■ Challenges:
a: Translate this sentence from the thread into Spanish: "I'll make sure all our sources are listed in the README at minimum."
b: From the stored records, print the lines starting with the one that contains "1120x1073 pixels." up to and including the one that contains "Looking at the screenshot, I should click(1020, 340).", and nothing else.

■ Selection:

-*-*-

It would be better if you fork the repo and apply any changes to your fork, post hackathon we'd appreciate a PR to upstream your changes back to the main plugins repo.

Adding in @jmcook1186 and @manushak also for their thoughts.

jmcook1186 commented 2 months ago

Hi - yes, that dataset should be considered preliminary and it is scheduled for a proper audit (there's a ticket on our board to do this next sprint). If you find inconsistencies we'd love to know about them as it will help us with the maintenance. PR on this would be welcome, but please make sure we can see where you got your numbers from to help us evaluate. @maddendeavor @jawache

maddendeavor commented 2 months ago

Great! That was totally my plan and already started the fork. I was trying to think yesterday on a way to have traceability on the numbers in the spreadsheet in general (perhaps a separate column for each data column containing the links?), but would add more complexity when updating. I'll make sure all our sources are listed in the README at minimum.

ridhee1gupta commented 1 month ago

Summary

We created a modification to the cloud-metadata plugin that gives the user the amount of water a data centre they choose will use for the piece of software they want to host in that location. We used WUE data for Microsoft Azure (Azure) data centres where this information was available and the fleet-wide average for Amazon Web Services (AWS). Additionally, we used the YAML file that is outputted on successful completion to create some preliminary plots with an additional script that gives the user an idea of which data centre has higher carbon output and water usage.

-*-*-

(Stored records)

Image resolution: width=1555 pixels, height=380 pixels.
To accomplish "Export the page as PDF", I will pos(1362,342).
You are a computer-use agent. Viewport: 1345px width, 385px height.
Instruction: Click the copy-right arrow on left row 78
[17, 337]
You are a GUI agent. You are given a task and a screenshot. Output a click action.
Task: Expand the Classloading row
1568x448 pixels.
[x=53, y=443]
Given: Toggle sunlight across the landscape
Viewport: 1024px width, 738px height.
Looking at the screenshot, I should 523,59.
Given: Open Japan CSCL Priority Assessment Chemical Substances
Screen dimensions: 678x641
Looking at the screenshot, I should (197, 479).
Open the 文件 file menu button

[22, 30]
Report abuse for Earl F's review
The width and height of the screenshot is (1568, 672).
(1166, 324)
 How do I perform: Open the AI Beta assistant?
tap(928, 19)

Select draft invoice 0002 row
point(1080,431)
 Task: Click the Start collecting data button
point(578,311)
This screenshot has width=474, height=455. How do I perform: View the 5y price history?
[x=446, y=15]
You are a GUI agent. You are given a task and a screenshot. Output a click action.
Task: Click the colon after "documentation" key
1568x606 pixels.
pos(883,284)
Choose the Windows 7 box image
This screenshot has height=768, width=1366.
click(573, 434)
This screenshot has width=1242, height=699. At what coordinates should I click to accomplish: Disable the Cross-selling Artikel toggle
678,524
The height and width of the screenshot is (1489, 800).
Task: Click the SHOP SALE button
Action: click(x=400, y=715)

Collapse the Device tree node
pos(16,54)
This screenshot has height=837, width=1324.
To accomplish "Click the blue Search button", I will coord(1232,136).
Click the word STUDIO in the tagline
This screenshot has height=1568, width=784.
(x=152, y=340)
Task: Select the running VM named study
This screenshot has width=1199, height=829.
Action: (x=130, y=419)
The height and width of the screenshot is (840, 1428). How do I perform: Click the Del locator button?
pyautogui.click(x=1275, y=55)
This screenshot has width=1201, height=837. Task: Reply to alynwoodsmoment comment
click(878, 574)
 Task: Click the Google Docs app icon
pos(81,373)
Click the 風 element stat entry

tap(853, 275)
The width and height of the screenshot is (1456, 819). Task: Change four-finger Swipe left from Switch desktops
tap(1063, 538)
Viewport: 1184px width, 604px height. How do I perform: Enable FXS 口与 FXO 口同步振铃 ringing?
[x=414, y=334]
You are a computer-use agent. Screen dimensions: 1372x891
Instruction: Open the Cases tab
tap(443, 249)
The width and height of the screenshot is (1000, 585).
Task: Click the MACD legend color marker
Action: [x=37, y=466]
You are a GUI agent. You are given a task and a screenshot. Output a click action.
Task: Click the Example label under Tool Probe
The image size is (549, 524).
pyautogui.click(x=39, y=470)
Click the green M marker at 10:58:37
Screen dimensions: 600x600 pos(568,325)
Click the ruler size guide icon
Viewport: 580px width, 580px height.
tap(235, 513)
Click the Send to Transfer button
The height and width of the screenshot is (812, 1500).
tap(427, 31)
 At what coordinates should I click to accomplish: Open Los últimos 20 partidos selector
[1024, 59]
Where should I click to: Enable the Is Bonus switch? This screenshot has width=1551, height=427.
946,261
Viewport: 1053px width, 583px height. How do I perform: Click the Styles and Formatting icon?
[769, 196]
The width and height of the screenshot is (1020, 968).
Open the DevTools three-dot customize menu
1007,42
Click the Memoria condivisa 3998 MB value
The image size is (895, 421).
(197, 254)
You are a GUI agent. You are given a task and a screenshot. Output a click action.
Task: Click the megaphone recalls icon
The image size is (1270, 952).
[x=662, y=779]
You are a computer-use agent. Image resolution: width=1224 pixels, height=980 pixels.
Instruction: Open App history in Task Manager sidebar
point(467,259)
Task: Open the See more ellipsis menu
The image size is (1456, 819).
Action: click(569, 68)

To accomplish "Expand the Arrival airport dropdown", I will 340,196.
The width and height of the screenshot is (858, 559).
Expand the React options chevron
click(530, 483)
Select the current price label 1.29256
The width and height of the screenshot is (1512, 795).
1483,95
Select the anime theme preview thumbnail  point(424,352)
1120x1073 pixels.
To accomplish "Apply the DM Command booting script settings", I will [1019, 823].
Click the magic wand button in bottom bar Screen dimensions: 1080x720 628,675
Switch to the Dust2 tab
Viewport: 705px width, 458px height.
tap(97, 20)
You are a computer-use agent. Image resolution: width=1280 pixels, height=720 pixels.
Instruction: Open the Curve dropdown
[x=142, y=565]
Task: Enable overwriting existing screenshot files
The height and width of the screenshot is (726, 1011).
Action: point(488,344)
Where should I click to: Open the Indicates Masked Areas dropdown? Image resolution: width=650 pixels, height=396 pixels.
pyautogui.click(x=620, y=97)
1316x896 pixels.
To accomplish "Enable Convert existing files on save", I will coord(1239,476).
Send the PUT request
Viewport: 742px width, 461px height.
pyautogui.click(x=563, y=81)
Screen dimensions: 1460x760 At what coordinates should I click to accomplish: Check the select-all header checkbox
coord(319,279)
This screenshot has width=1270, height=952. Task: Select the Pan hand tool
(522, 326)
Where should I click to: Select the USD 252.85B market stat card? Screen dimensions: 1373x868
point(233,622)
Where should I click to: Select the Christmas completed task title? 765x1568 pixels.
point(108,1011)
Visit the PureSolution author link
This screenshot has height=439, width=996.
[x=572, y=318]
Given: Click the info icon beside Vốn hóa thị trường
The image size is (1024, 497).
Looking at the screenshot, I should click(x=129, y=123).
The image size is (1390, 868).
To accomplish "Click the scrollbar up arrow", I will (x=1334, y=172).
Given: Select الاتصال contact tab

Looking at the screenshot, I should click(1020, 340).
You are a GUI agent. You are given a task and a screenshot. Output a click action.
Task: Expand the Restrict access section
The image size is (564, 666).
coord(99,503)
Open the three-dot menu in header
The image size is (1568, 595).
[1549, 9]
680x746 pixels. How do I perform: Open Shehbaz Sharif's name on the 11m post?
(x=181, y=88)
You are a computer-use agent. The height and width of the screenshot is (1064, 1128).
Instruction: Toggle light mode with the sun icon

-*-*-

■ Task solutions:
a: Me aseguraré de que todas nuestras fuentes estén listadas en el README, como mínimo.

b:
1120x1073 pixels.
To accomplish "Apply the DM Command booting script settings", I will [1019, 823].
Click the magic wand button in bottom bar Screen dimensions: 1080x720 628,675
Switch to the Dust2 tab
Viewport: 705px width, 458px height.
tap(97, 20)
You are a computer-use agent. Image resolution: width=1280 pixels, height=720 pixels.
Instruction: Open the Curve dropdown
[x=142, y=565]
Task: Enable overwriting existing screenshot files
The height and width of the screenshot is (726, 1011).
Action: point(488,344)
Where should I click to: Open the Indicates Masked Areas dropdown? Image resolution: width=650 pixels, height=396 pixels.
pyautogui.click(x=620, y=97)
1316x896 pixels.
To accomplish "Enable Convert existing files on save", I will coord(1239,476).
Send the PUT request
Viewport: 742px width, 461px height.
pyautogui.click(x=563, y=81)
Screen dimensions: 1460x760 At what coordinates should I click to accomplish: Check the select-all header checkbox
coord(319,279)
This screenshot has width=1270, height=952. Task: Select the Pan hand tool
(522, 326)
Where should I click to: Select the USD 252.85B market stat card? Screen dimensions: 1373x868
point(233,622)
Where should I click to: Select the Christmas completed task title? 765x1568 pixels.
point(108,1011)
Visit the PureSolution author link
This screenshot has height=439, width=996.
[x=572, y=318]
Given: Click the info icon beside Vốn hóa thị trường
The image size is (1024, 497).
Looking at the screenshot, I should click(x=129, y=123).
The image size is (1390, 868).
To accomplish "Click the scrollbar up arrow", I will (x=1334, y=172).
Given: Select الاتصال contact tab

Looking at the screenshot, I should click(1020, 340).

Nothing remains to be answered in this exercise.